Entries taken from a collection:
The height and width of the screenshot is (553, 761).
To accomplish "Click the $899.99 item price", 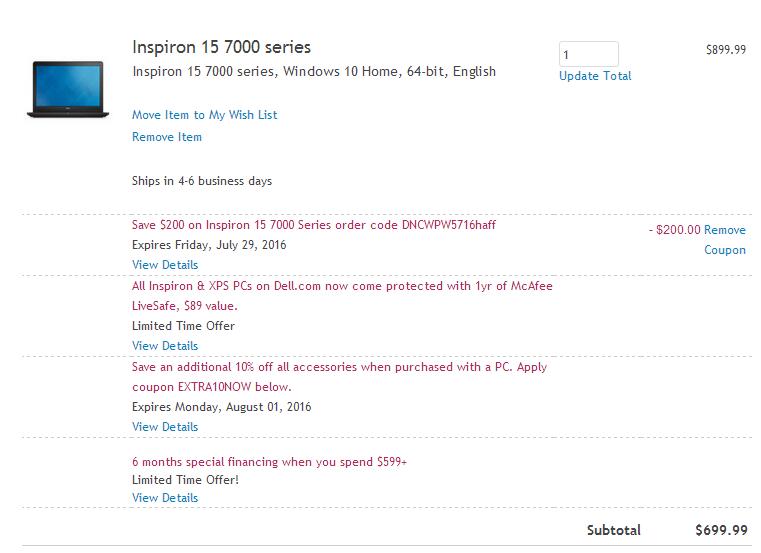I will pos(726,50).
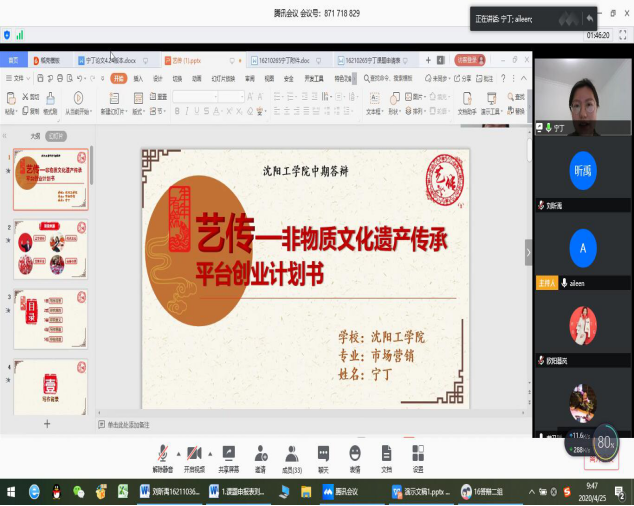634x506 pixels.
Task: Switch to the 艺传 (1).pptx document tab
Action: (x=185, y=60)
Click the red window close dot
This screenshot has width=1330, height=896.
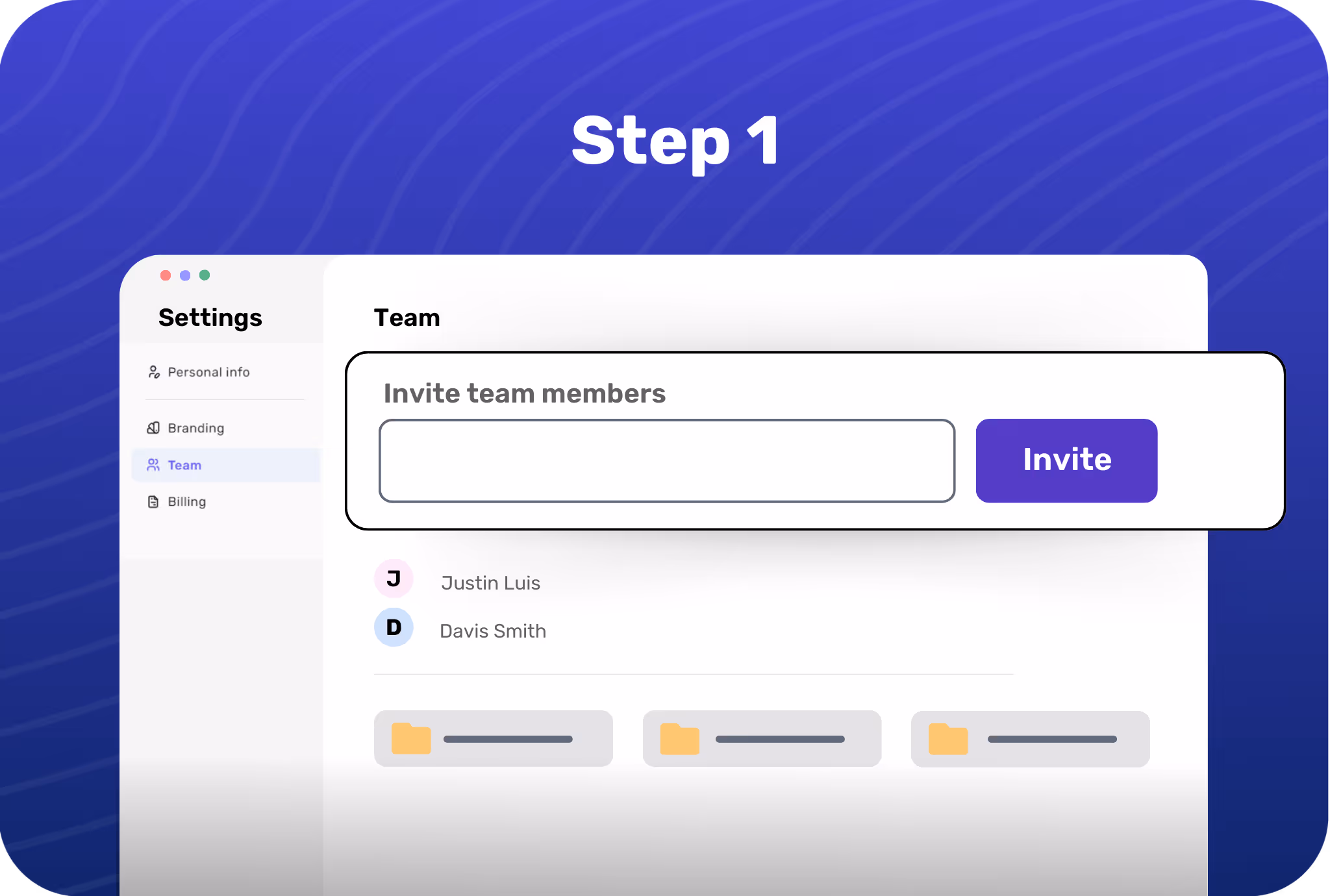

• _TASK PROMPT_: Can you format the records as a numbered list, starting at the line that contains "Click the red window close dot" and ending at the end of the records, with blank lines and pictures left out?

• _TASK RESPONSE_:
1. Click the red window close dot
2. This screenshot has width=1330, height=896.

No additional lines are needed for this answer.